Lo Stretto di Hormuz è riaperto e i negoziati tra Iran e Usa proseguiranno nel fine settimana. L’annuncio, secondo le ultime notizie, è arrivato dal presidente americano Donald Trump che, parlando a bordo dell’Air Force One, ha tuttavia lanciato un avvertimento: il fragile cessate il fuoco potrebbe saltare già entro mercoledì se non si arriverà a un accordo. E, ha insistito sul fatto che il blocco statunitense, iniziato lunedì, “rimarrà” in vigore. Quanto al programma nucleare iraniano gli Usa prenderanno le scorte di uranio altamente arricchito “con le buone o con le cattive”, anche con modalità “molto più ostili” se i negoziati dovessero fallire.
“Ovviamente non vi darò la data, ma se firmeremo l’accordo, allora potrò dirvi quando. Andremo (a prelevarlo) assieme all’Iran e lo porteremo via, il 100% negli Stati Uniti”, ha detto Trump. Se non lo facciamo, lo otterremo in una forma diversa, in una forma molto più ostile. Ma in ogni caso lo faremo”.
Teheran avverte: “Richiudiamo Stretto di Hormuz se continua blocco navale americano”
Sul fronte opposto, Teheran ribadisce la linea dura: il presidente del Parlamento iraniano Mohammad Bagher Ghalibaf avverte che lo Stretto di Hormuz potrebbe essere nuovamente chiuso se continuerà il blocco navale statunitense, riaccendendo i timori su una crisi energetica globale.
Usa-Iran, il nodo dell’uranio
Il nodo principale, in realtà, è rappresentato dall’uranio arricchito al 60% che l’Iran possiede. Il materiale, circa 400 chili, attraverso step relativamente semplici può raggiungere la soglia di arricchimento del 90%, necessaria per l’impiego in ambito militare. Trump ripete che gli Usa acquisiranno la “polvere nucleare” e lo faranno senza versare a Teheran la somma di 20 miliardi di dollari ipotizzata da Axios. “Andremo in Iran senza fretta, con grandi macchinari, e inizieremo a scavare. Riporteremo la polvere nucleare negli Stati Uniti. Verrà recuperata molto presto”, sentenzia il presidente con sicurezza.

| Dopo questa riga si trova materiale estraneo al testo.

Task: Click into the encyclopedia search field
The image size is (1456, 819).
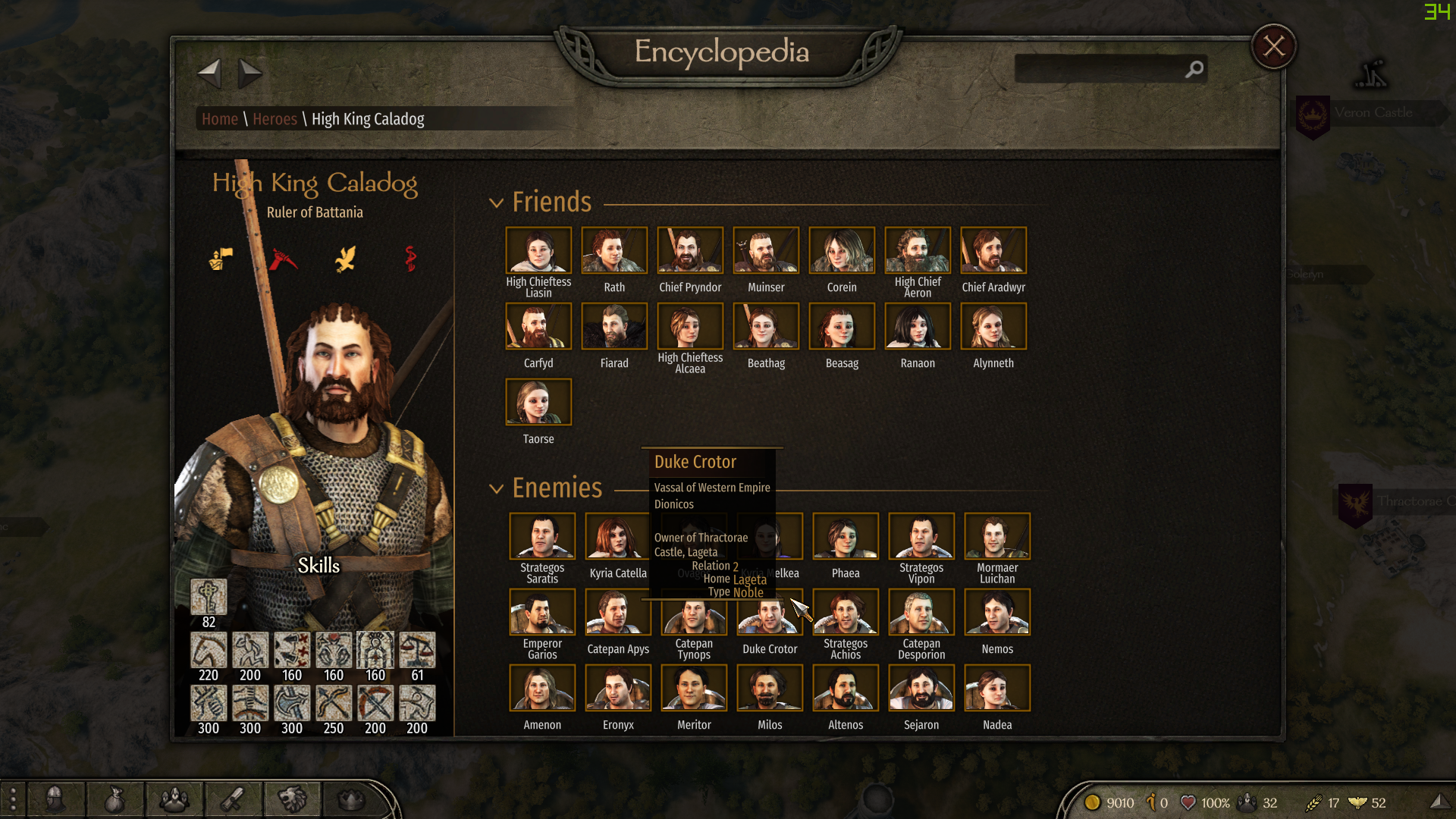Action: point(1100,69)
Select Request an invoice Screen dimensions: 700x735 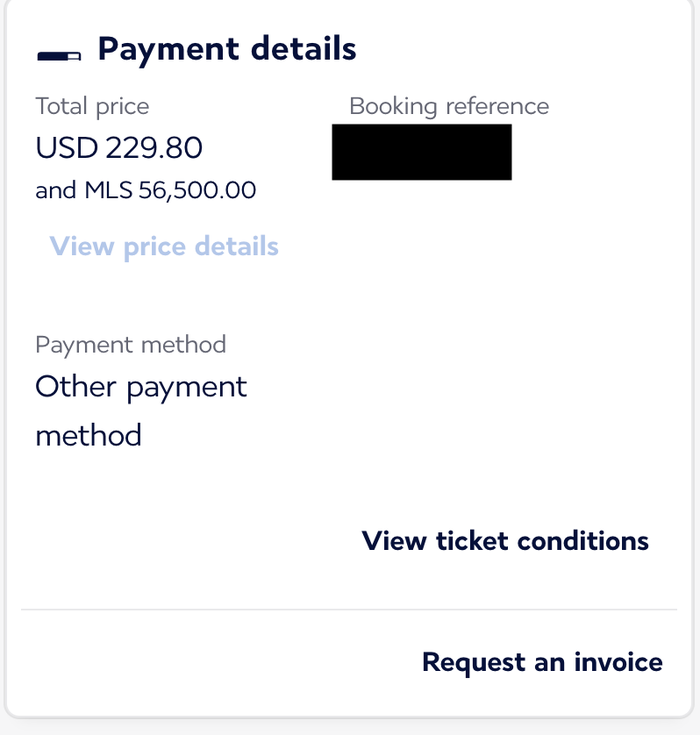coord(542,662)
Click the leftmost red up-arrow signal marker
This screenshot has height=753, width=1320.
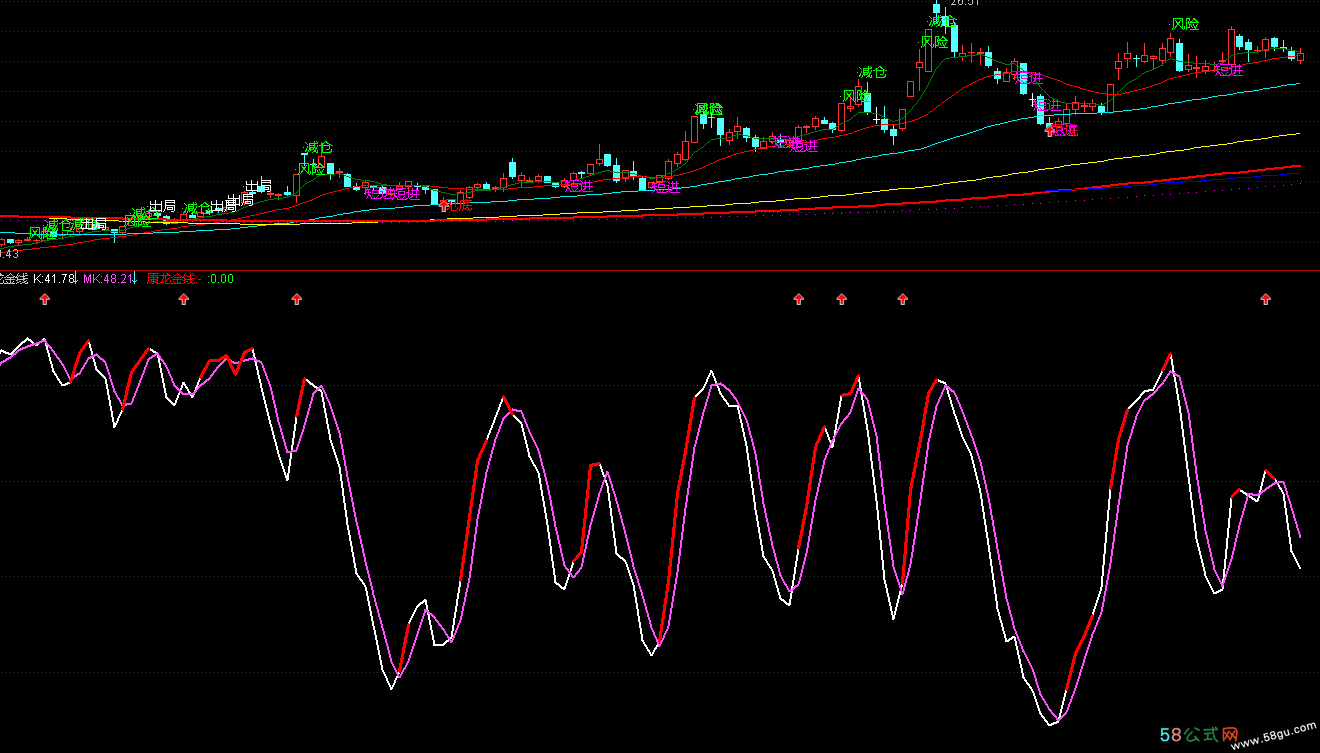pyautogui.click(x=44, y=299)
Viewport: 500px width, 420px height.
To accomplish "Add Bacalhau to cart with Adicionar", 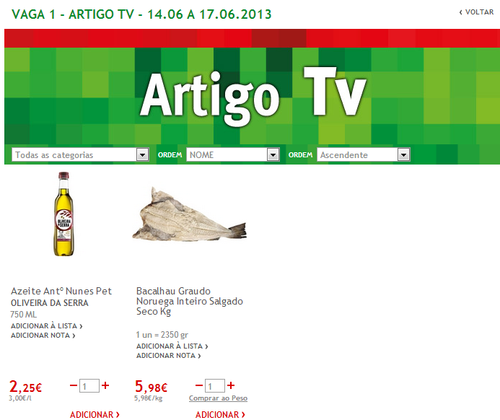I will tap(220, 415).
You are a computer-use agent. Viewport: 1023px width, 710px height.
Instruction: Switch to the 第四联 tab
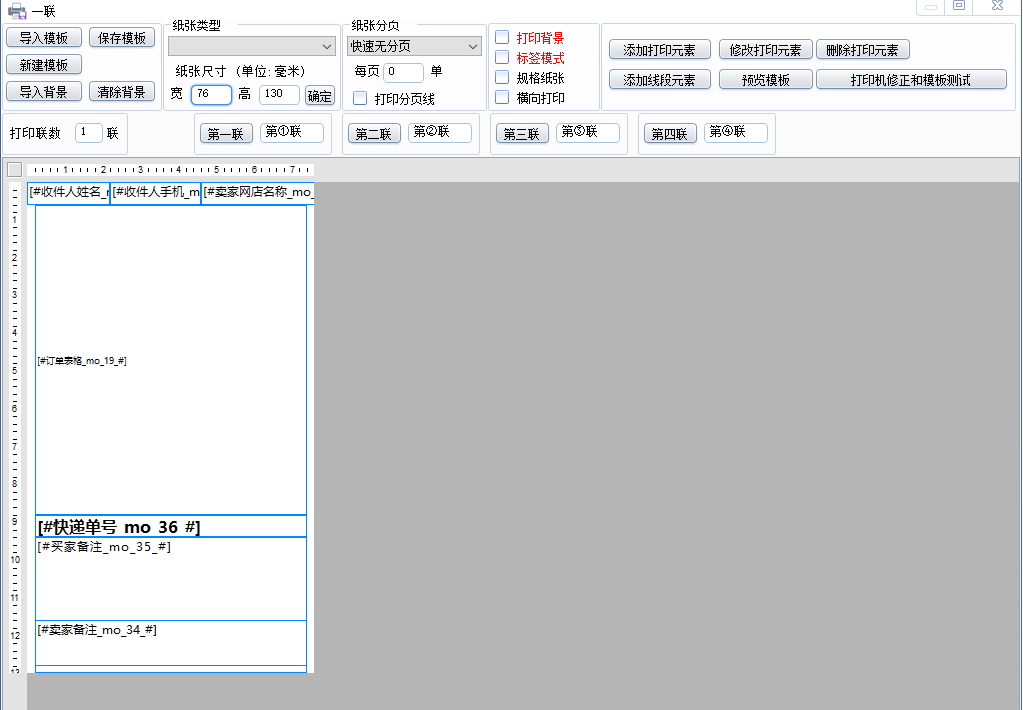670,132
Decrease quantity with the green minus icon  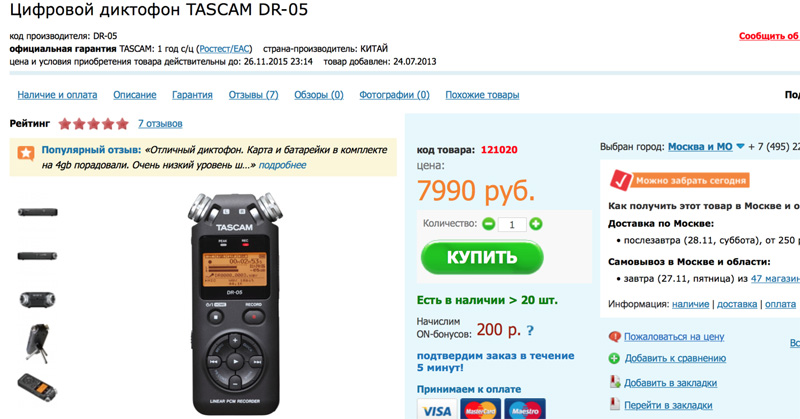pyautogui.click(x=488, y=224)
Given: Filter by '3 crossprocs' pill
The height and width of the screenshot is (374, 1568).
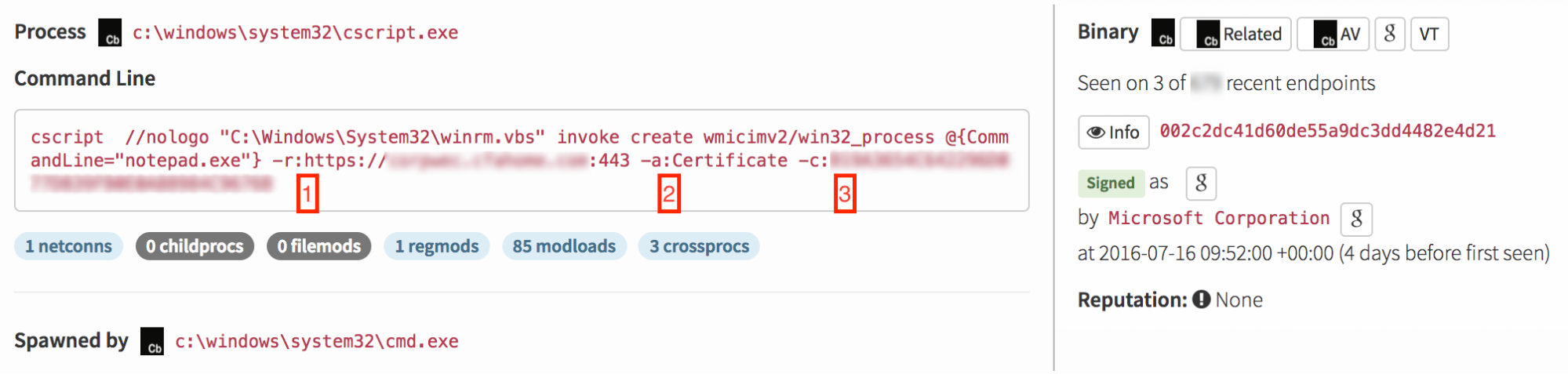Looking at the screenshot, I should click(x=699, y=246).
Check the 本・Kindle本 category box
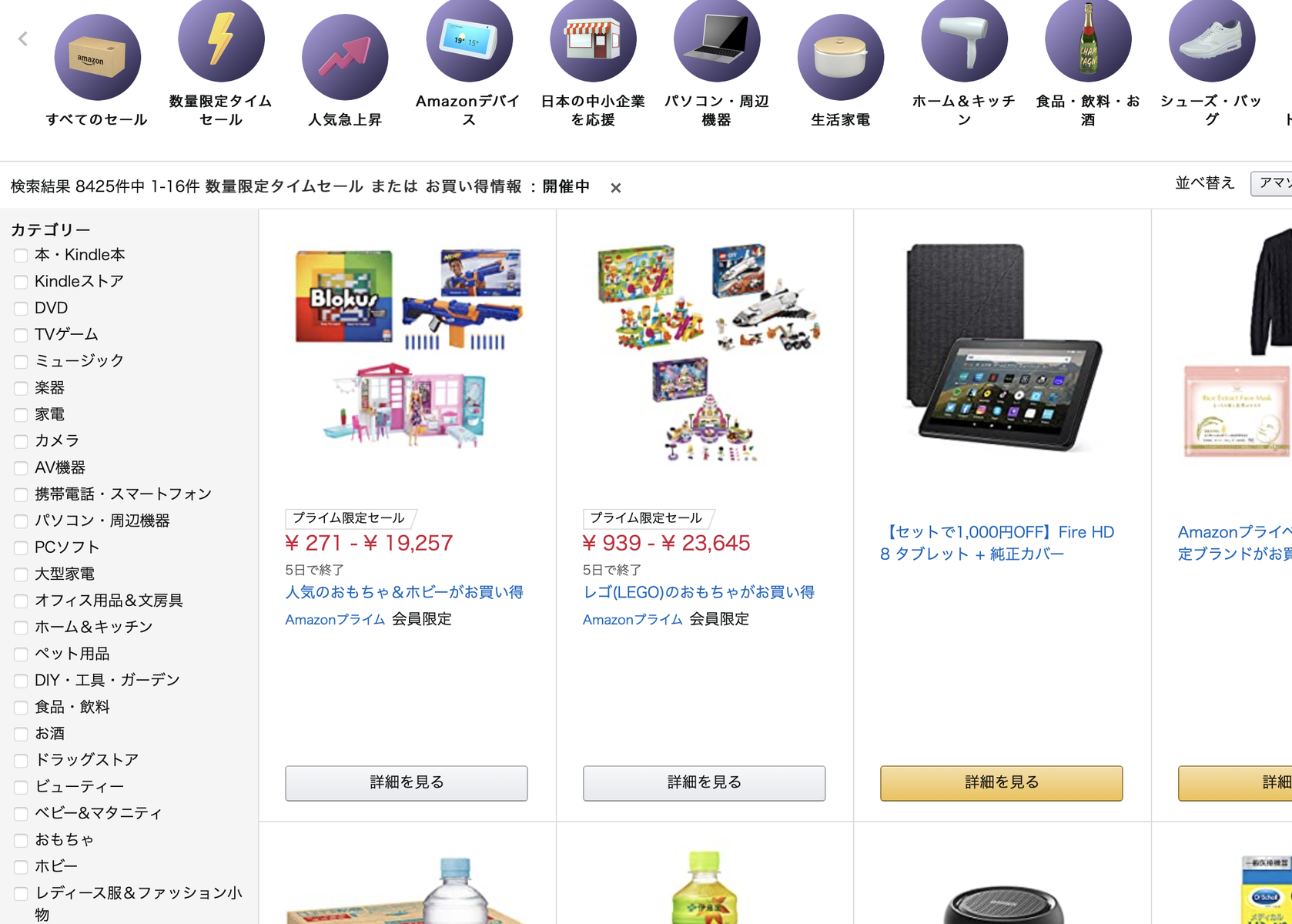This screenshot has width=1292, height=924. tap(21, 256)
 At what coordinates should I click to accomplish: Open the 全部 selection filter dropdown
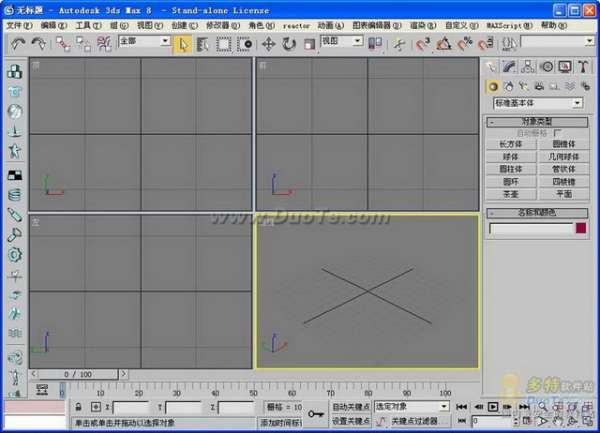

La situazione, in realtà, non è ancora definita. L’emittente israeliana Kan Tv, sulla base delle informazioni fornite da fonti di Tel Aviv, ha delineare un quadro più complesso. A Teheran non ci sarebbe accordo tra le varie anime del regime. Il ministero degli Esteri iraniano nelle stesse ore alza la voce: le scorte non saranno trasferite “da nessuna parte. L’uranio arricchito dell’Iran non verrà trasferito da nessuna parte”, ripete alla televisione di stato Esmaeil Baqaei, portavoce del ministero degli Esteri iraniano. “Desidero precisare che l’uranio arricchito iraniano non verrà in alcun modo trasferito da nessuna parte. Così come il suolo iraniano è importante e sacro per noi, allo stesso modo questa questione riveste per noi una grande importanza”, precisa.